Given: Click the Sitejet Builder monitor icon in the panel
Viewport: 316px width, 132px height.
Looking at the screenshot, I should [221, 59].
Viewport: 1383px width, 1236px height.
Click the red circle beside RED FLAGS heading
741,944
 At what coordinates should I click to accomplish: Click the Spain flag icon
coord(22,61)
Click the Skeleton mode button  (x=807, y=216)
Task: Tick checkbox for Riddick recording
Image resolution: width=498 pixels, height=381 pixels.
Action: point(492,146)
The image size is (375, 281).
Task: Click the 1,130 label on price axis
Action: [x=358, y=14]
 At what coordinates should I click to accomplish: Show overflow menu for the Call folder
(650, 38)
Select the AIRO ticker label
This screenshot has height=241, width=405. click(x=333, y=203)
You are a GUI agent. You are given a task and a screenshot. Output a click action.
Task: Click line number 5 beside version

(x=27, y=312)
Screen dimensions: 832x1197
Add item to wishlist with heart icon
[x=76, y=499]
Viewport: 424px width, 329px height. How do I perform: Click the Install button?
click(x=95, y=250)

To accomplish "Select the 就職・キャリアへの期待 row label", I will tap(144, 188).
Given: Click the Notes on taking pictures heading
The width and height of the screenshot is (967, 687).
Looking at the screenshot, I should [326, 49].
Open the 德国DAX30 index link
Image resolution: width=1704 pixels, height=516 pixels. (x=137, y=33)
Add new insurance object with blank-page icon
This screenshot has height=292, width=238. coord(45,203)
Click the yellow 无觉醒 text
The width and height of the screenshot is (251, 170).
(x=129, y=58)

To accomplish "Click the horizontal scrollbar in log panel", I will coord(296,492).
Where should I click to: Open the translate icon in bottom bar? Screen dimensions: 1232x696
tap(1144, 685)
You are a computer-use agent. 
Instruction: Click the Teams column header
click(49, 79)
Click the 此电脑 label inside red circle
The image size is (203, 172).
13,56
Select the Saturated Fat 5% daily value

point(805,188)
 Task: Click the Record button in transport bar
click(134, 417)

┄┄┄┄┄┄┄┄┄┄┄┄┄┄┄┄┄┄┄┄

## STATED TASK
Return the items unchanged, starting with the line that contains "Task: Tick checkbox for Riddick recording" and going on through the line that contains "This screenshot has height=241, width=405.".

## EXERCISE SOLUTION
Task: Tick checkbox for Riddick recording
Image resolution: width=498 pixels, height=381 pixels.
Action: point(492,146)
The image size is (375, 281).
Task: Click the 1,130 label on price axis
Action: [x=358, y=14]
 At what coordinates should I click to accomplish: Show overflow menu for the Call folder
(650, 38)
Select the AIRO ticker label
This screenshot has height=241, width=405. click(x=333, y=203)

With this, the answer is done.